_The records_
=== Section Start ===

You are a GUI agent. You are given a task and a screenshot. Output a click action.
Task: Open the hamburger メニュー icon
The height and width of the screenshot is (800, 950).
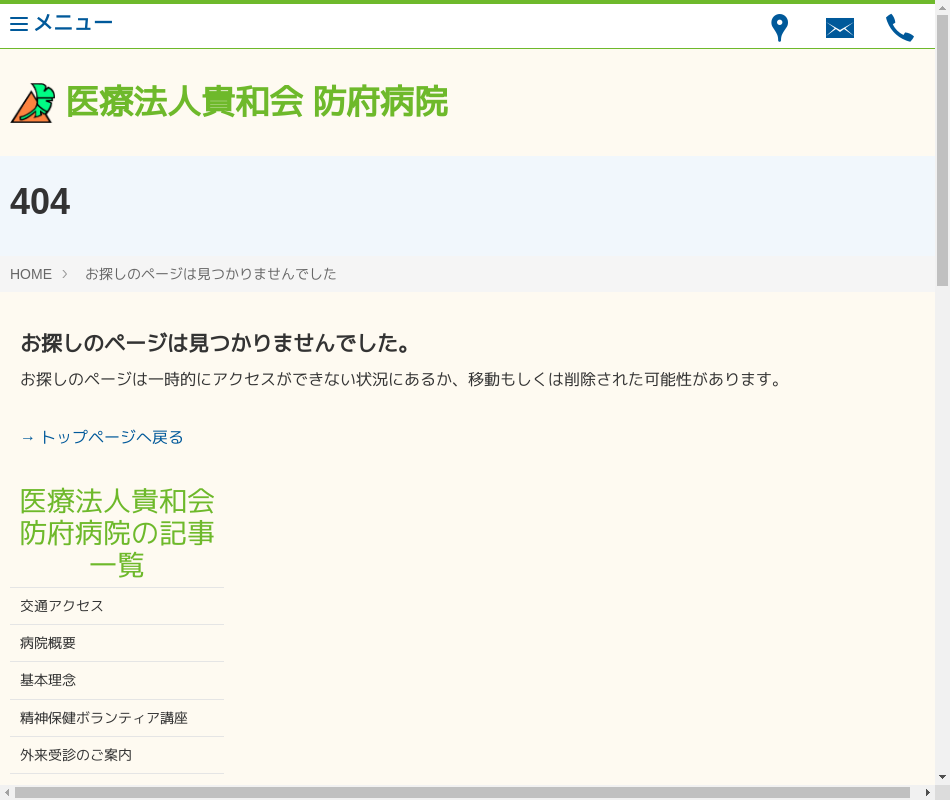coord(19,24)
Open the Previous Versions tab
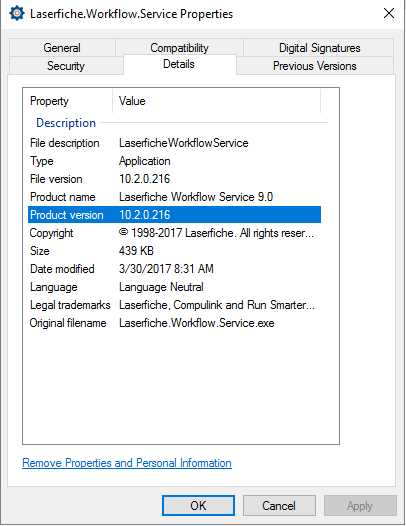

=== Section End ===

_Your goal_
Reply with a lone number, the count of lines in the data that include the string "Open".

_Answer_
2